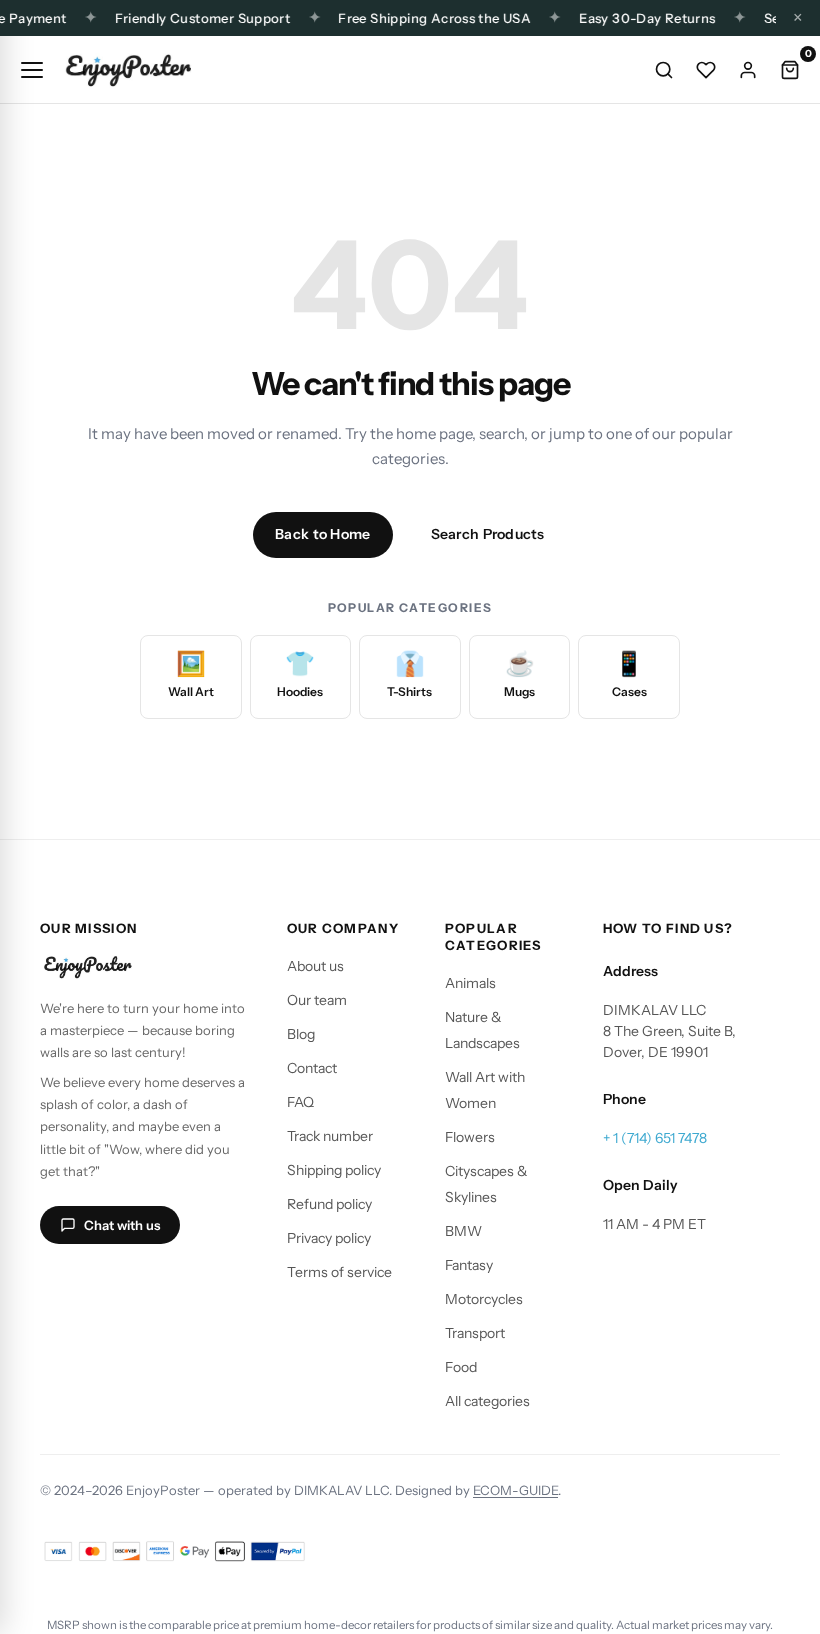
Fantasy (469, 1265)
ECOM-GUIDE (515, 1490)
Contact (312, 1068)
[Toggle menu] (32, 70)
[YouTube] (154, 1282)
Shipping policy (334, 1170)
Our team (317, 1000)
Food (461, 1367)
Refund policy (329, 1204)
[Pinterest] (202, 1282)
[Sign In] (748, 70)
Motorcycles (484, 1299)
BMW (463, 1231)
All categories (487, 1401)
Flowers (470, 1137)
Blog (301, 1034)
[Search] (664, 70)
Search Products (488, 534)
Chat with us (122, 1225)
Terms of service (339, 1272)
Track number (330, 1136)
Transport (475, 1333)
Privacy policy (329, 1238)
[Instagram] (58, 1282)
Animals (470, 983)
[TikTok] (106, 1282)
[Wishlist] (706, 70)
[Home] (128, 70)
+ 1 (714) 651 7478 (655, 1138)
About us (315, 966)
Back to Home (322, 534)
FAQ (300, 1102)
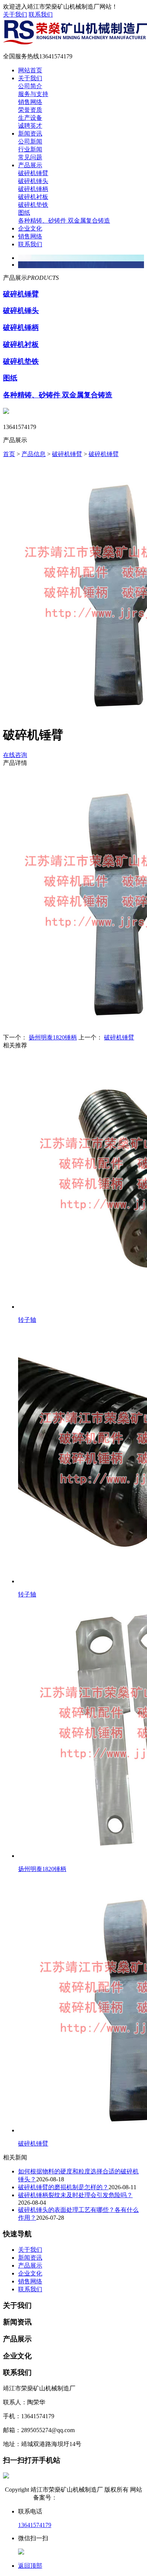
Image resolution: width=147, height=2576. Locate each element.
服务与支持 (33, 94)
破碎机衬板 (33, 197)
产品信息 (33, 454)
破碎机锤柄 (33, 189)
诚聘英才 (30, 125)
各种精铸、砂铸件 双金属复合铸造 (64, 220)
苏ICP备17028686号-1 (85, 2497)
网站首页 (30, 70)
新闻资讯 (30, 133)
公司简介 (30, 86)
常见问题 (30, 157)
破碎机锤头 (33, 181)
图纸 (24, 212)
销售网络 (30, 102)
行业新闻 (30, 149)
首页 (9, 454)
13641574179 (34, 2525)
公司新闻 (30, 141)
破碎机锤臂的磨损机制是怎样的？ (63, 2187)
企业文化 (30, 228)
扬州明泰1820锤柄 (53, 1037)
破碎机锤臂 (33, 173)
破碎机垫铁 (33, 204)
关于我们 (15, 14)
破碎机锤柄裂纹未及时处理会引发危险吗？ (75, 2195)
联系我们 (41, 14)
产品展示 (30, 165)
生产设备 (30, 117)
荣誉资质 (30, 110)
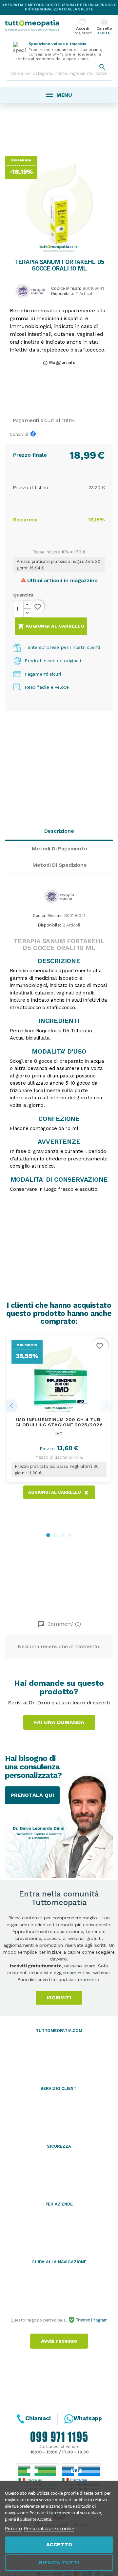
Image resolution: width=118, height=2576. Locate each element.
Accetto (59, 2544)
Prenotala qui (32, 1795)
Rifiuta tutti (59, 2562)
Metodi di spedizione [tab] (59, 865)
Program (99, 2320)
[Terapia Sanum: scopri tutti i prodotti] (30, 290)
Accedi (82, 26)
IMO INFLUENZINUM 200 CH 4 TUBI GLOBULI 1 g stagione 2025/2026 (59, 1422)
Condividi (35, 435)
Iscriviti (59, 1997)
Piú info (13, 2528)
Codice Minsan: (66, 289)
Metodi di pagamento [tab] (59, 848)
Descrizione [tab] (59, 831)
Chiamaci (37, 2418)
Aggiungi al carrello (51, 626)
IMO (59, 1433)
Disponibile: (62, 294)
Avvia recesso (59, 2341)
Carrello (104, 26)
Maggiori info (59, 362)
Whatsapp (87, 2418)
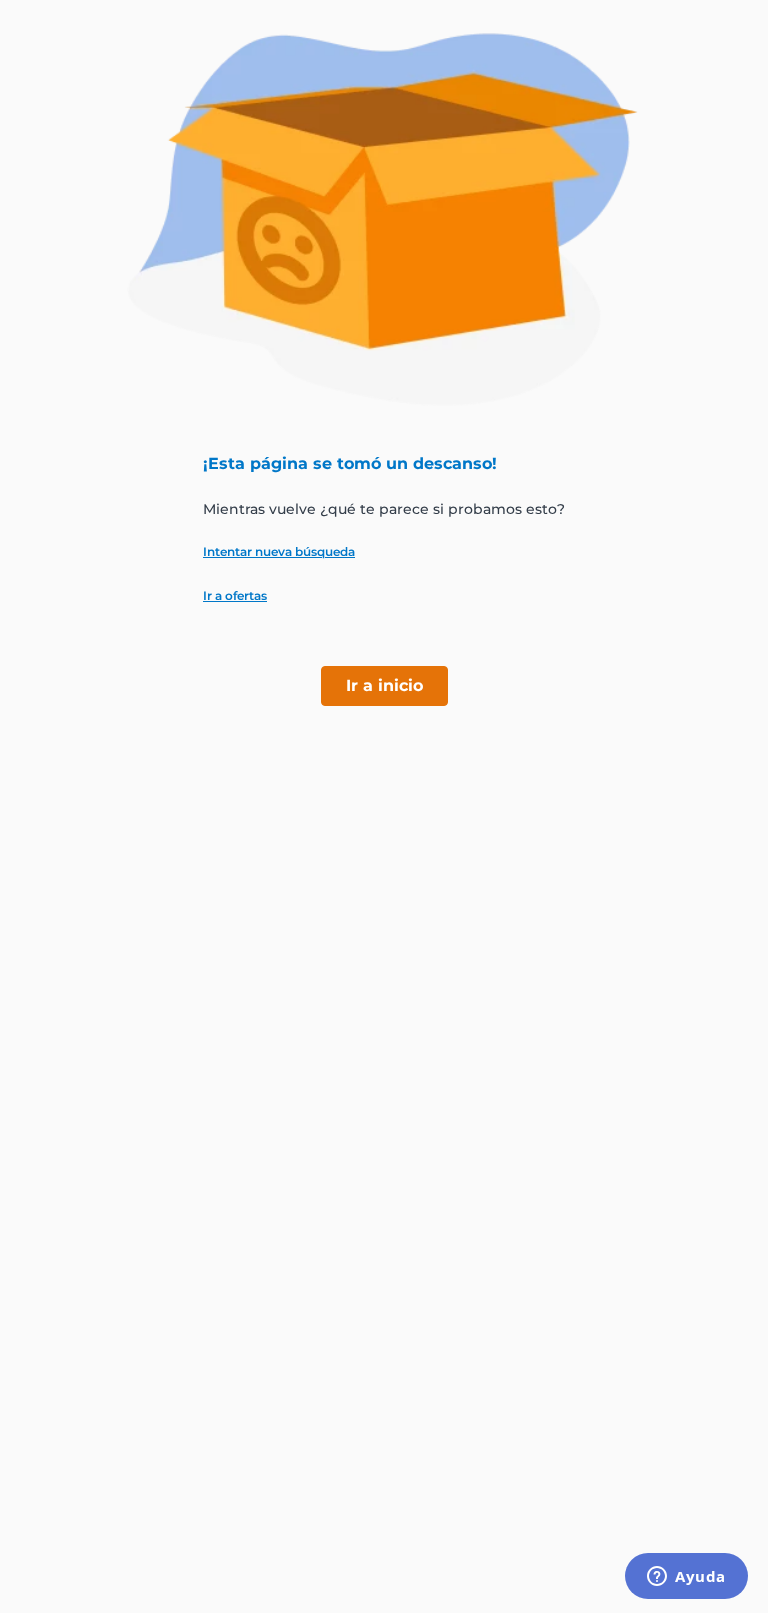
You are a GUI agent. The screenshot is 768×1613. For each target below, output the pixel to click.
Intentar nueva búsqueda (279, 552)
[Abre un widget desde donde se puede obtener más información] (686, 1578)
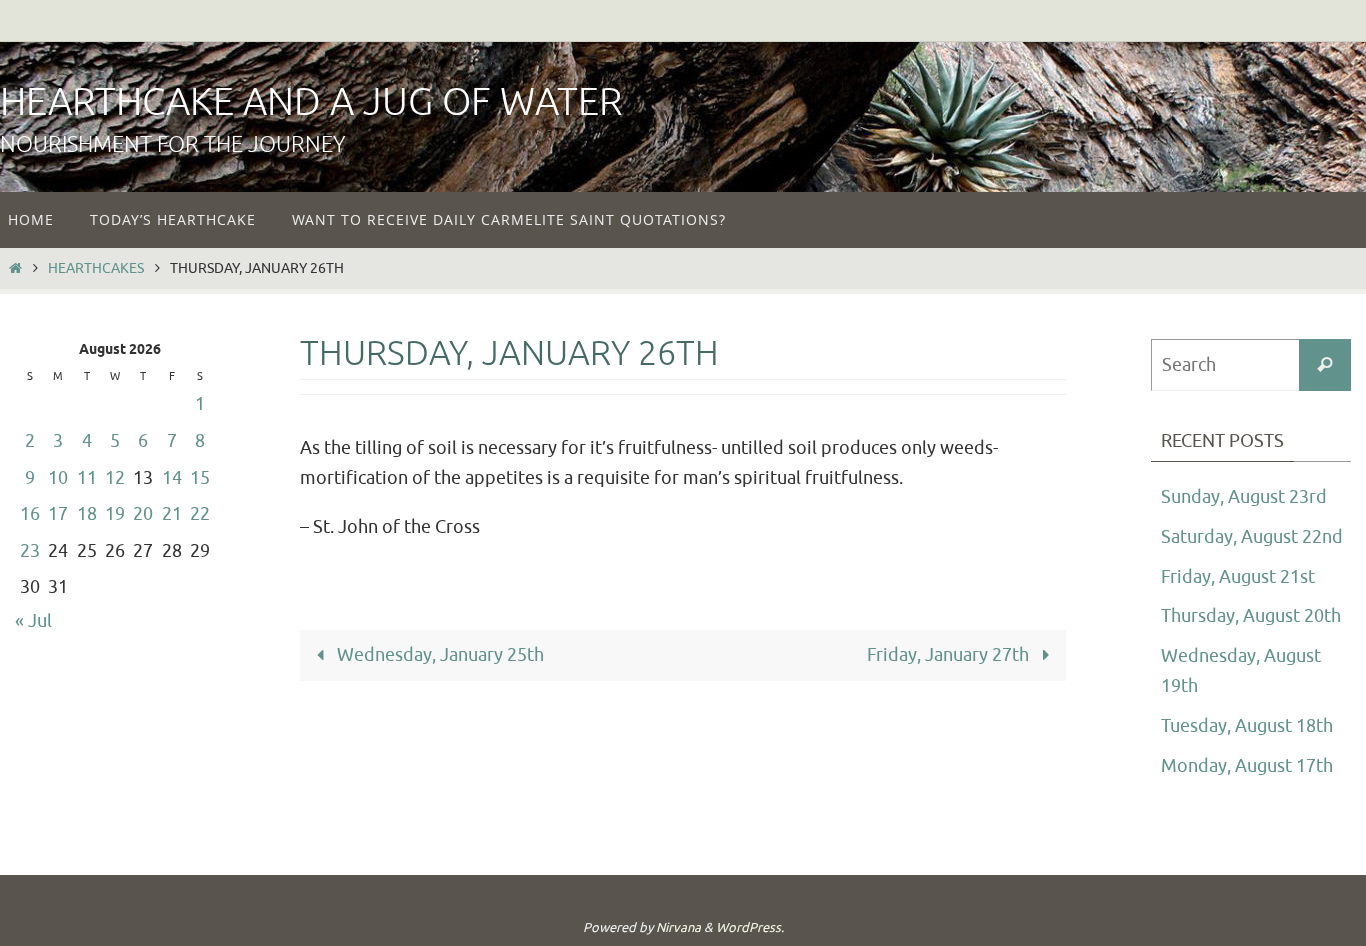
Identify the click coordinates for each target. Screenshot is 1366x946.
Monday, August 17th (1247, 766)
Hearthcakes (96, 268)
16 (30, 514)
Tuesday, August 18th (1247, 726)
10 (58, 478)
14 (172, 478)
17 (58, 514)
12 (115, 478)
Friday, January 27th (950, 655)
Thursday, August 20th (1251, 616)
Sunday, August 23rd (1244, 497)
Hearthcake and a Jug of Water (311, 102)
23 (30, 551)
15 (200, 478)
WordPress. (750, 927)
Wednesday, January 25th (438, 655)
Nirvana (678, 927)
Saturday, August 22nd (1252, 537)
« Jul (33, 621)
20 (143, 514)
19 (115, 514)
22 (200, 514)
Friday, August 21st (1238, 577)
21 (172, 514)
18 (87, 514)
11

────────────────────

**Exercise instructions**
The pictures stay out; please reproduce everything else in the entries exactly.

**Solution to the problem**
Fantasy (469, 1265)
ECOM-GUIDE (515, 1490)
Contact (312, 1068)
[Toggle menu] (32, 70)
[YouTube] (154, 1282)
Shipping policy (334, 1170)
Our team (317, 1000)
Food (461, 1367)
Refund policy (329, 1204)
[Pinterest] (202, 1282)
[Sign In] (748, 70)
Motorcycles (484, 1299)
BMW (463, 1231)
All categories (487, 1401)
Flowers (470, 1137)
Blog (301, 1034)
[Search] (664, 70)
Search Products (488, 534)
Chat with us (122, 1225)
Terms of service (339, 1272)
Track number (330, 1136)
Transport (475, 1333)
Privacy policy (329, 1238)
[Instagram] (58, 1282)
Animals (470, 983)
[TikTok] (106, 1282)
[Wishlist] (706, 70)
[Home] (128, 70)
+ 1 (714) 651 7478 (655, 1138)
About us (315, 966)
Back to Home (322, 534)
FAQ (300, 1102)
Image resolution: width=147, height=2576. Locate each element.
服务与支持 (33, 94)
破碎机衬板 (33, 197)
产品信息 (33, 454)
破碎机锤柄 (33, 189)
诚聘英才 (30, 125)
各种精铸、砂铸件 双金属复合铸造 (64, 220)
苏ICP备17028686号-1 (85, 2497)
网站首页 (30, 70)
新闻资讯 (30, 133)
公司简介 (30, 86)
常见问题 (30, 157)
破碎机锤头 (33, 181)
图纸 (24, 212)
销售网络 (30, 102)
行业新闻 (30, 149)
首页 (9, 454)
13641574179 (34, 2525)
公司新闻 (30, 141)
破碎机锤臂的磨损机制是怎样的？ (63, 2187)
企业文化 (30, 228)
扬州明泰1820锤柄 (53, 1037)
破碎机锤臂 (33, 173)
破碎机垫铁 (33, 204)
关于我们 (15, 14)
破碎机锤柄裂纹未及时处理会引发危险吗？ (75, 2195)
联系我们 (41, 14)
产品展示 (30, 165)
生产设备 (30, 117)
荣誉资质 (30, 110)
Image resolution: width=118, height=2576. Locate each element.
Accetto (59, 2544)
Prenotala qui (32, 1795)
Rifiuta tutti (59, 2562)
Metodi di spedizione [tab] (59, 865)
Program (99, 2320)
[Terapia Sanum: scopri tutti i prodotti] (30, 290)
Accedi (82, 26)
IMO INFLUENZINUM 200 CH 4 TUBI GLOBULI 1 g stagione 2025/2026 (59, 1422)
Condividi (35, 435)
Iscriviti (59, 1997)
Piú info (13, 2528)
Codice Minsan: (66, 289)
Metodi di pagamento [tab] (59, 848)
Descrizione [tab] (59, 831)
Chiamaci (37, 2418)
Aggiungi al carrello (51, 626)
IMO (59, 1433)
Disponibile: (62, 294)
Avvia recesso (59, 2341)
Carrello (104, 26)
Maggiori info (59, 362)
Whatsapp (87, 2418)
You are a GUI agent. The screenshot is 768×1613. For each target below, output the pixel to click.
Intentar nueva búsqueda (279, 552)
[Abre un widget desde donde se puede obtener más información] (686, 1578)
Identify the click coordinates for each target. Screenshot is 1366x946.
Monday, August 17th (1247, 766)
Hearthcakes (96, 268)
16 (30, 514)
Tuesday, August 18th (1247, 726)
10 (58, 478)
14 (172, 478)
17 (58, 514)
12 (115, 478)
Friday, January 27th (950, 655)
Thursday, August 20th (1251, 616)
Sunday, August 23rd (1244, 497)
Hearthcake and a Jug of Water (311, 102)
23 (30, 551)
15 (200, 478)
WordPress. (750, 927)
Wednesday, January 25th (438, 655)
Nirvana (678, 927)
Saturday, August 22nd (1252, 537)
« Jul (33, 621)
20 (143, 514)
19 (115, 514)
22 (200, 514)
Friday, August 21st (1238, 577)
21 (172, 514)
18 (87, 514)
11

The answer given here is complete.